A Trentino inBlu Chesani spiega che il salto italiano dal 1974 non arrivava sul podio. “Ora mi attendono Mondiali e Olimpiadi”
La voce di Silvano Chesani, a poche ore dall'argento europeo, ci arriva ancora concitata dall'aeroporto di Praga. Cosa rappresenta questa medaglia?
Il coronamento di un sogno e soprattutto di tanto lavoro fatto in questi sei anni, da quando mi sono trasferito a Modena sotto la guida di Giuliano Corradi. E’ stato un lavoro lungo, seguito dal mio fisioterapista Maurizio Odorizzi, dopo l’infortunio dell’anno scorso: è stato bello riuscire a ripagare questi sacrifici con questa medaglia.
Più importante la medaglia o la misura raggiunta? 2,31 è in prospettiva un ottimo salto…
Nelle manifestazioni sono convinto sia più importante la medaglia. 2,31 è sicuramente un buon risultato ma una medaglia, un argento, dal salto in alto maschile in una competizione internazionale all’Italia mancava dal 1974.
Hai sfiorato il tuo personale, che è 2,33…
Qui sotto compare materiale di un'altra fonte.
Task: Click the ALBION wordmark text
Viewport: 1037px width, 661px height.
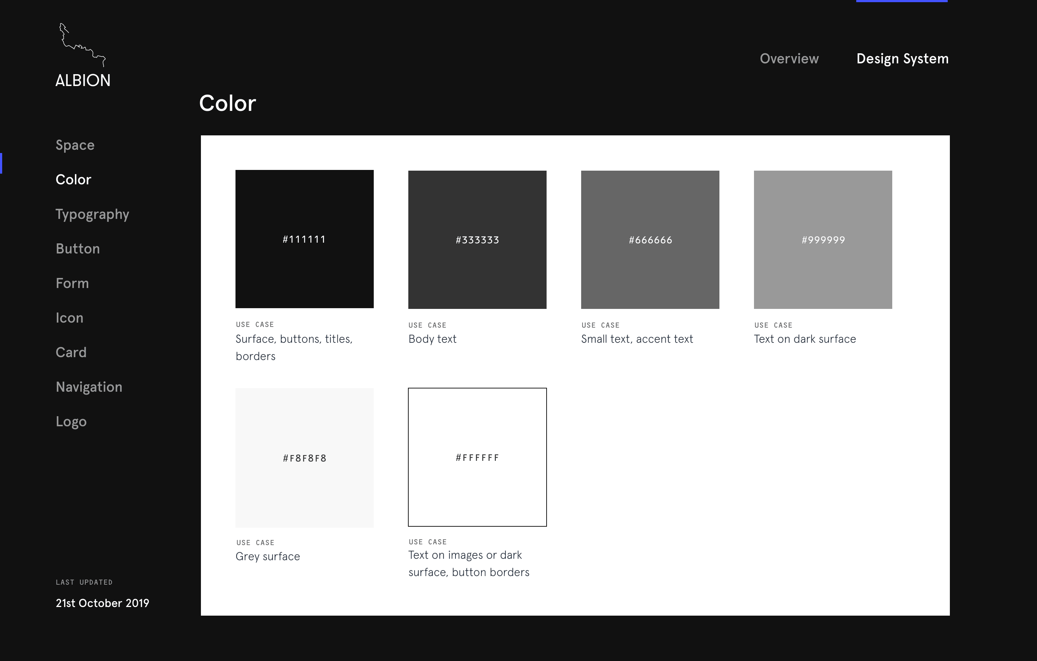Action: click(x=83, y=81)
E’ la miglior prestazione dell’anno. Il 2,33 l’ho saltato nel 2013. Credo di essere a quei livelli, qualche centimetro in più ora come ora li valgo. Ma il salto in alto non è scientifico. Adesso mi aspetta una settimana di vacanza e poi si riprende a lavorare perché bisogna saltare ancora più in alto per puntare a conquistare qualcosa di buono anche ai mondiali di Pechino di quest’estate.
Che saranno outdoor. Questo argento è un titolo indoor. Può essere un buon riferimento?
Sì, nel salto in alto le condizioni non sono troppo differenti. Altre discipline sono più condizionate. Nel salto c’è l’influenza delle condizioni climatiche, ma per il resto cambia poco tra aperto o coperto.
Che misura senti di avere nelle gambe? Dove puoi arrivare?
Parlare prima non è mai saggio, sarebbe più facile sbilanciarsi dopo. Diciamo che 2,35 è una misura fattibile, che però deve ancora arrivare. Serve tanto lavoro e molto sacrificio per limare gli ultimi particolari.
Pechino prima, e poi Rio? C’è l’Olimpiade nel mirino, dopo l’amarezza della mancata partecipazione a Londra?
Sicuramente. È tutto un percorso che stiamo affrontando con il tecnico e la Federazione per arrivare il più preparati possibile a Rio, dove ci giocheremo le nostre carte. Sappiamo che è tutto più complicato in una Olimpiade, arrivare alle medaglie è difficile. Però è importante andare ad una manifestazione così sapendo di poter competere ad alto livello. Non sarà solo per la presenza. Un’olimpiade è sempre un’olimpiade, ovviamente. Ma se la vivi da protagonista si ricorda davvero per sempre.